*** DATA FOR REVIEW ***
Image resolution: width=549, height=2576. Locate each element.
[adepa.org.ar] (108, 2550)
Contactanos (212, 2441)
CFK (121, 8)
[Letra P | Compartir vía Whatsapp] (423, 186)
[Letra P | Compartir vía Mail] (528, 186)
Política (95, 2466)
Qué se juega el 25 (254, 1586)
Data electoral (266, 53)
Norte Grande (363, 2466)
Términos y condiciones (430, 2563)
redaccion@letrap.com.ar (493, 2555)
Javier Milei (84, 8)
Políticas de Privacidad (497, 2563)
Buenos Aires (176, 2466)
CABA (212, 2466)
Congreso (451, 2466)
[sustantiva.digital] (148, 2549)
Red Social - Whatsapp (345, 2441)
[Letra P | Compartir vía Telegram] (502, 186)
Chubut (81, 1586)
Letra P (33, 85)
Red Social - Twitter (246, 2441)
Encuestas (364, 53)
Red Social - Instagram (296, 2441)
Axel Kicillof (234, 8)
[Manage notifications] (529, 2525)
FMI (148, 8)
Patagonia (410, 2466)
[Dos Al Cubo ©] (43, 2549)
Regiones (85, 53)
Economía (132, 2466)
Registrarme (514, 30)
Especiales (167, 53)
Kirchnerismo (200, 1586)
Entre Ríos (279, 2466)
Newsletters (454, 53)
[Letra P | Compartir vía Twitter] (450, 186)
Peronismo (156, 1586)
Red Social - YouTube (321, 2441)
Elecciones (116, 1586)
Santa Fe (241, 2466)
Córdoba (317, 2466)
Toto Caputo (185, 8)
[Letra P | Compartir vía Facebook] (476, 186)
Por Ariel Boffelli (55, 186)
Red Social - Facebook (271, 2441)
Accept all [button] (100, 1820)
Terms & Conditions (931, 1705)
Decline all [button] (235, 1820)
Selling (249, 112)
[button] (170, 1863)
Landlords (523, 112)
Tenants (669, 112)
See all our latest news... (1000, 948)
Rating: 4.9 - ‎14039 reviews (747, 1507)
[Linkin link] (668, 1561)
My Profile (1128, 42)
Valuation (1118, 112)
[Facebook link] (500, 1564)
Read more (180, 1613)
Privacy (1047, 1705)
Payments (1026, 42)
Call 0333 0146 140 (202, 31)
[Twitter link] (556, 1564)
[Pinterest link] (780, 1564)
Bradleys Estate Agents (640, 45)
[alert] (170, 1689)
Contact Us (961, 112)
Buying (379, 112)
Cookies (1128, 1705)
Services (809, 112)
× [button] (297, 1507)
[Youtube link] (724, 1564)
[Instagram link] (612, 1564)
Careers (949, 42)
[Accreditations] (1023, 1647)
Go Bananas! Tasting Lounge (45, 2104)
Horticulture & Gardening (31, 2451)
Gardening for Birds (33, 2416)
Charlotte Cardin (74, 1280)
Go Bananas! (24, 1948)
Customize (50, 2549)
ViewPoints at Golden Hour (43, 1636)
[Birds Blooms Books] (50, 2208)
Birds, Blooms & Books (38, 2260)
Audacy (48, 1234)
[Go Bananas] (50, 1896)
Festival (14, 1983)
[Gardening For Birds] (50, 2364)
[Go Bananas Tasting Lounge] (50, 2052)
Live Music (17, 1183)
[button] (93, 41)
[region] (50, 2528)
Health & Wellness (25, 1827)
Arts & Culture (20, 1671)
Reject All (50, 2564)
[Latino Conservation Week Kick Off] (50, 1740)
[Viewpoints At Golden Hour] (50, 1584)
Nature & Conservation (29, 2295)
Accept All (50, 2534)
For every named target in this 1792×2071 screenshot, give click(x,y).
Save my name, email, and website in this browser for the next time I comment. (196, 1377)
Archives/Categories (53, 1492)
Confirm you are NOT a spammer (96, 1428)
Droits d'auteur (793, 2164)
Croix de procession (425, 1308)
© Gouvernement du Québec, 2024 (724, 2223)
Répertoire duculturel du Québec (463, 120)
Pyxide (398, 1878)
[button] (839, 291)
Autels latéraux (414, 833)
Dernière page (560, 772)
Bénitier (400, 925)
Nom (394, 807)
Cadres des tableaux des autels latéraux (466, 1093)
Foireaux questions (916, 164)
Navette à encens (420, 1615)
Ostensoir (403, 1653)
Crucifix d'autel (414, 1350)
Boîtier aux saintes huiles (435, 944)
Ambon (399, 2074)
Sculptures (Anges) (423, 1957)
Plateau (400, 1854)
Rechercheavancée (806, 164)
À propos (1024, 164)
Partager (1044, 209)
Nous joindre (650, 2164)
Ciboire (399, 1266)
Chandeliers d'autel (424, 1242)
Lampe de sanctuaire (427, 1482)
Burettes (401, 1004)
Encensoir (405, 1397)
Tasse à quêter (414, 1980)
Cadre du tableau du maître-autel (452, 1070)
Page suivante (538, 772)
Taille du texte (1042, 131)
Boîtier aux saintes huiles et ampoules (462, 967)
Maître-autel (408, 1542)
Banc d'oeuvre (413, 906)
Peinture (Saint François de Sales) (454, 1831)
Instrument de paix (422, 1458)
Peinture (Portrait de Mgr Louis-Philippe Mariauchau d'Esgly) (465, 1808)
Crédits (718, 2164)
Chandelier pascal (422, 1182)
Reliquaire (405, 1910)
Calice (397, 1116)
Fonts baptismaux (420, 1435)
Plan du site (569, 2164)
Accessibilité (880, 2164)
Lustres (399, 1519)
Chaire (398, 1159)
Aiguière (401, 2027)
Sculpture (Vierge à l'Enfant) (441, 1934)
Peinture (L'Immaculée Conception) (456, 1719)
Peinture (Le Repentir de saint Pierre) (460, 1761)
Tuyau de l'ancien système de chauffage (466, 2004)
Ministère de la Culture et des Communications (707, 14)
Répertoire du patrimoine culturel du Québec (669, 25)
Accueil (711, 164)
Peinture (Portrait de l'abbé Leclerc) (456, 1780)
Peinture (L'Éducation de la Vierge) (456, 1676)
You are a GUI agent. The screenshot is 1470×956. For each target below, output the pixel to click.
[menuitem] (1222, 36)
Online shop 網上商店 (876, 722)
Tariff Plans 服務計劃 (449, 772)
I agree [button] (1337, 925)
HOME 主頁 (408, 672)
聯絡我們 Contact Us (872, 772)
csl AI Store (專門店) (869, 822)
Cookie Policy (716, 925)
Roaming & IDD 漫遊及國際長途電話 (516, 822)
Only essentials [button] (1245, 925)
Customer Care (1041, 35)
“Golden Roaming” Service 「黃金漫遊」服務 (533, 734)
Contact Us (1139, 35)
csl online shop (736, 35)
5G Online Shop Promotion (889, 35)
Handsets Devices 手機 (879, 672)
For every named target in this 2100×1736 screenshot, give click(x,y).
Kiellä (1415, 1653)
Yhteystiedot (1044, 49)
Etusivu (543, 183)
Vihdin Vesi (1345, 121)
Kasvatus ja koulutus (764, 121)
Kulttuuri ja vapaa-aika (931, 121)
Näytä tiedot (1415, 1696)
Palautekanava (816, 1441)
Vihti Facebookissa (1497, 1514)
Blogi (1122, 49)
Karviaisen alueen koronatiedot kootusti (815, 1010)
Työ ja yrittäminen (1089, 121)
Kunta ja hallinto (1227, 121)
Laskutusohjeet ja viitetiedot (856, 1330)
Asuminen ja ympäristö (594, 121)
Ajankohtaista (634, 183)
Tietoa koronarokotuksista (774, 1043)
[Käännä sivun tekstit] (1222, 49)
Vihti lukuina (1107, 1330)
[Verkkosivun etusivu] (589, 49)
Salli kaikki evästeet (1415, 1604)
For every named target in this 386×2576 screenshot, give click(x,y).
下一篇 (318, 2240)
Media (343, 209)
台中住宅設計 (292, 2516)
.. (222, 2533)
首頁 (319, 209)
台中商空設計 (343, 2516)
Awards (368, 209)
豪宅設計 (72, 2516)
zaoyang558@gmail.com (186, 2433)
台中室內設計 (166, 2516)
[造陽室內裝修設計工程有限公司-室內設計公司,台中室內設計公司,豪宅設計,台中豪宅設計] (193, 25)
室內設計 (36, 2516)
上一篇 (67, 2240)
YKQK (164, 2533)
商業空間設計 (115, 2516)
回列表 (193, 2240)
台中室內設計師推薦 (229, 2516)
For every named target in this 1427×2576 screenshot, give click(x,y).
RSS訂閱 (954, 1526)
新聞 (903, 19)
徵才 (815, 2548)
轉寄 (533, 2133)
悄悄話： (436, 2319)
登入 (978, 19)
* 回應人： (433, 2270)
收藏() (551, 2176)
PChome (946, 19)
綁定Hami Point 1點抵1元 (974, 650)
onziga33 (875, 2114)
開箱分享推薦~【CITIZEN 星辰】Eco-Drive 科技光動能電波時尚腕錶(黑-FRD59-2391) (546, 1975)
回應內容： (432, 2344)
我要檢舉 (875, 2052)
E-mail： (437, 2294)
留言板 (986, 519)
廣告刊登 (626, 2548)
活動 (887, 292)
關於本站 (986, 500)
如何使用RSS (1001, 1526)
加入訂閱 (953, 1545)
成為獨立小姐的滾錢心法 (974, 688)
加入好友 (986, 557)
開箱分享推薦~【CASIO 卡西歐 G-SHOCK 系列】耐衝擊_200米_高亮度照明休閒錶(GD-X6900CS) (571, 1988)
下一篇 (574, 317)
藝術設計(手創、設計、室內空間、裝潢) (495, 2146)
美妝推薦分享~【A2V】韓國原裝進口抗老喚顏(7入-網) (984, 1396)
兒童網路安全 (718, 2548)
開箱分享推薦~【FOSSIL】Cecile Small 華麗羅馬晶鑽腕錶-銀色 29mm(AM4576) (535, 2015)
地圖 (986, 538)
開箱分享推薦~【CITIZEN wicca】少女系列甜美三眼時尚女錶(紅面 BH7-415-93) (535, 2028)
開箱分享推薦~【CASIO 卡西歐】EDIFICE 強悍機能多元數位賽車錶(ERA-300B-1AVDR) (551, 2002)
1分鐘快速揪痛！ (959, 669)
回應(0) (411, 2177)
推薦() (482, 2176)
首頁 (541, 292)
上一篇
***
**TASK INSTRUCTIONS:** Within the listing above, filter for lines holding the string "target" and copy each one.

**YOUR SOLUTION:**
For every named target in this 1792×2071 screenshot, give click(x,y).
You are a GUI agent. The screenshot is 1470×956. For each target below, output the pixel to click.
For every named target in this 2100×1736 screenshot, give click(x,y).
For every named target in this 386×2576 screenshot, give click(x,y).
For every named target in this 1427×2576 screenshot, give click(x,y).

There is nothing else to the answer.